With EDTF, you’ll be able to enter a full date like before, or just a month, a year, a decade, or a range. You can also mark a date as a guess or an approximation. For example, “1984?” means probably 1984, “1984~” means approximately 1984, and “192X” means sometime in the 1920s.

This will work right alongside the exact dates you’re already using, so nothing you’ve entered before needs to change. We’re also planning to bring this same flexibility to location fields by the end of the year, so you can describe a place that might no longer exist or choose a region instead of a pinned location. 

Guessing isn’t the same as knowing

If you’ve ever worked on a family tree, this idea might already be familiar. Genealogists have used similar tools for years through GEDCOM, the standard family tree file format, with terms like ABT (about), EST (estimated), and BET (between).
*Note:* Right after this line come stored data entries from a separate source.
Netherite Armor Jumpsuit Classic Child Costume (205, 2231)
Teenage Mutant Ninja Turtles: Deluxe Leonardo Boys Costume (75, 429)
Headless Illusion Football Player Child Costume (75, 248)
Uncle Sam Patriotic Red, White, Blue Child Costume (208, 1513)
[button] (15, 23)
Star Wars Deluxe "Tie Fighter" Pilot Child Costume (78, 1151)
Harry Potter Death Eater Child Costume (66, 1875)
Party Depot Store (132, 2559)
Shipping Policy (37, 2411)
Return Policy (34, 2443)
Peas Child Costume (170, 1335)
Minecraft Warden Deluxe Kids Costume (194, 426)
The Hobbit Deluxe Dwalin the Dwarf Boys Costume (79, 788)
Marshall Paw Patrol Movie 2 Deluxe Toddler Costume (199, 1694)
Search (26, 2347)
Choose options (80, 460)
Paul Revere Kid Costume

EDTF is the archival version of that same idea, and it gives community archives, family collections, and historical projects a way to catalog their materials honestly instead of inventing precision no one can verify later.

Built the way serious archives are built

EDTF isn’t a workaround. It’s standard practice at some of the most respected archives in the country, including the Library of Congress, the Digital Public Library of America, the Boston Public Library, and university archives nationwide.

This update is one piece of a bigger effort at Permanent to build the kind of infrastructure that serious archives run on, alongside work we’re doing with Archivematica for digital preservation workflows and Webrecorder for web archiving. The exact-date field you’ve used until now wasn’t wrong. EDTF simply extends it to cover the cases every real archive eventually runs into, so the same level of precision used by major institutions becomes available to every member.

Start where you are

We’ll share a full announcement once EDTF is live, along with knowledge base articles walking through exactly how to use it. Look for those in the coming weeks. In the meantime, it’s worth thinking about which dates in your archive you’ve been guessing at, and which ones you actually know with more or less certainty. When EDTF arrives, you’ll be ready to record them the right way.